If you have ever done any research or viewed any of the background on @theblackenterprise you would know that one of the reasons that we started The Black Enterprise was because we want to get people that live in Urban areas to do more in the supporting their own neighborhoods. This is not to say that you have to buy using a certain criteria or make purchases based on race or any other categorical factors. What we really mean in every aspect is that if it is at all humanly possible you should look into making your purchases in the Zip Code, in which, you live. Why is that? A lot of the services that get provided in the Suburban areas are generated from tax revenue. So when you go to the Suburban area and the roads are nice, the tax revenue was a big part of that. When you go the Suburban area and see police often scouting the area, tax revenue is a big part of that. When you go to the suburban area and see nice firehouses, malls, shopping centers, grocery stores….etc, well, you get the point. At the same time, where the tax revenue doesn’t come in and pay for these amenities to maintain these shops, buildings, and other conveniences it comes from outside sources. One of those outside sources are people who do not live in that area, but go there to shop.
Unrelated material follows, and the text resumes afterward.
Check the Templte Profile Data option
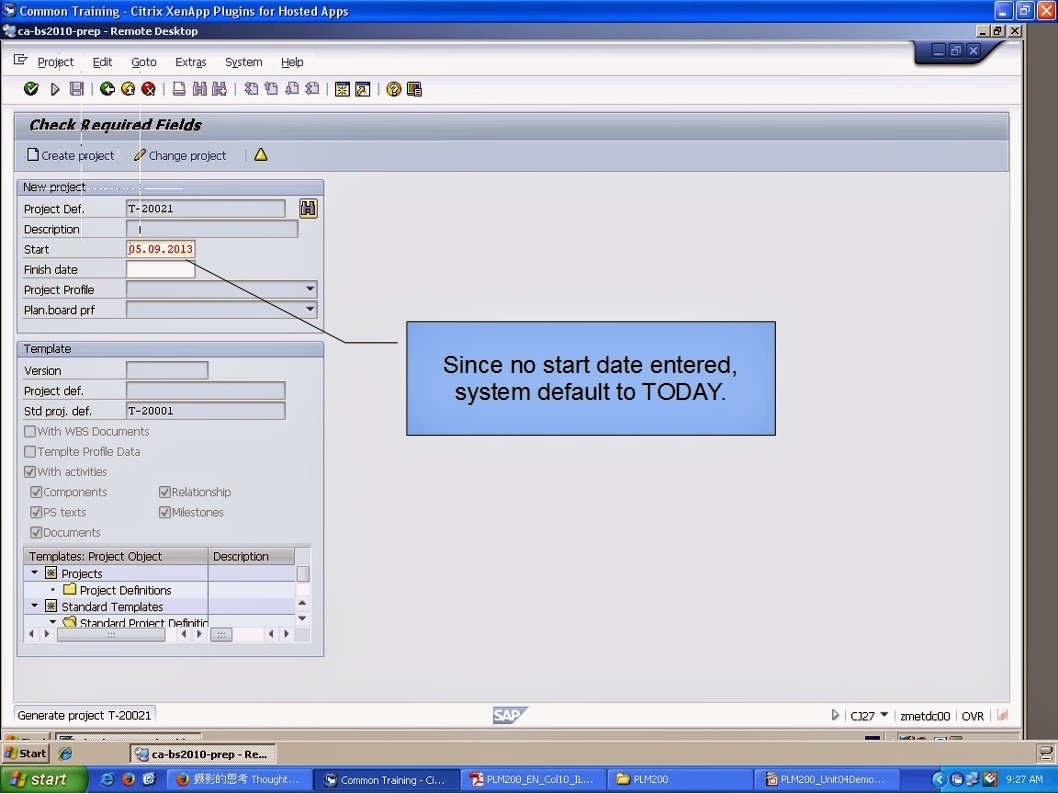pos(31,451)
Most people who live in urban areas don’t have the availability of larger scale shopping malls or those huge departments stores that offer memberships and a huge sale on quantity items. Ever notice that in most cases, you have to take a bit of a drive to get to those. Depending on your geographical location, you have to drive a bit to even get to a Meyers, a WalMart, a Winco, a Costco, a Sam’s Club etc. That large scale mall that most people tend to shop at is located several miles from the zip code that they live in and the taxes that you pay are based on that zip code. Next time you go shopping, take a look at your receipt and see what zip code you’re actually shopping in.
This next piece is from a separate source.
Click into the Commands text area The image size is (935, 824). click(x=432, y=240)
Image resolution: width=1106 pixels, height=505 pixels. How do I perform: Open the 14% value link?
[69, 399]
Even if we were to disregard all of this information and simply be okay with going out of the way to shop, in which, some people enjoy the drive and fresh air on the way to do their Saturday morning shopping. After all is said and done, those areas have nicer amenities because at the end of the day, they generate a high rate of revenue PERIOD. Those malls, department stores, banks, and shopping centers generate a significant revenue for those areas no matter how you look at it. These are some of the things that are almost non-existent in the urban neighborhood. If you go to some of the poorest areas, they lack any or very little convenience. You will see an abundance of liquor stores and gas stations, but there won’t be any big business that can: A. Generate massive revenue, or B. generate massive amounts of jobs.
Let’s make something clear, although states receive federal assistance for many programs, each state is also responsible for raising revenue through taxes. While not all states levy a personal income tax on state residents, other taxes such as sales taxes also contribute to state revenue. City and municipal taxes also serve different purposes from your state or federal taxes. While the latter two go to support bureaucracy, funding and projects at a state and national level, city taxes pay for the infrastructure that you use every day at and around your home. Depending on your location and the arrangement between your city and your state and federal government, some of your municipal taxes may end up being used by the state, and vice versa. Some of the most well-known amenities that states and city taxes pay for are road system, electricity, gas and water lines, sewers, public parks, libraries and any buildings or other properties that are owned by the city. As stated before fire and police protection. Also, bureaucrats or politicians who run the city also receive their stipend from that tax revenue. Some of your city taxes may go to the state in which your city is located, as a part of funding transfers that occur between municipalities and state governments. Conversely, some of your state income taxes may end up coming back to your city, for example, as matching funds in the event of state-supported infrastructure development. This often happens when a city is building roads or highways in its territory.
Why is The Black Enterprise bringing all of this up?
The thing is, we don’t have the funding to go into any one state, city, nor township… not even a city neighborhood block to begin to help create this kind of revenue that should begin to ensure that some of these amenities and conveniences can become available to us and our neighborhoods. Most of us still live in these urban areas trying to make something bigger for ourselves and those around us. The reality of it all is that since we live there, we should be spending our money there so that we can begin to attain these attributes be that its after school programs, better books for schools, supplies, better roadways, job creation in the inner cities, shopping plazas and malls in the inner cities, better training for police, more fire and rescue, and most importantly growth in you! The urban entrepreneur. The one taking a chance on yourself. The one who is looking to create jobs, not find and fight for them. You, the inner city entrepreneur with a little help and a lot of elbow grease can create that Enterprise, can be that Enterprise. It is a small fraction of the things that need to happen but it’s a significant step in the right direction. Some of you don’t live in those very urban areas and we understand that. This is why we created the map here on theblackenterprise.com so that even if you don’t live there, you can find businesses that you are looking to support that are in those areas.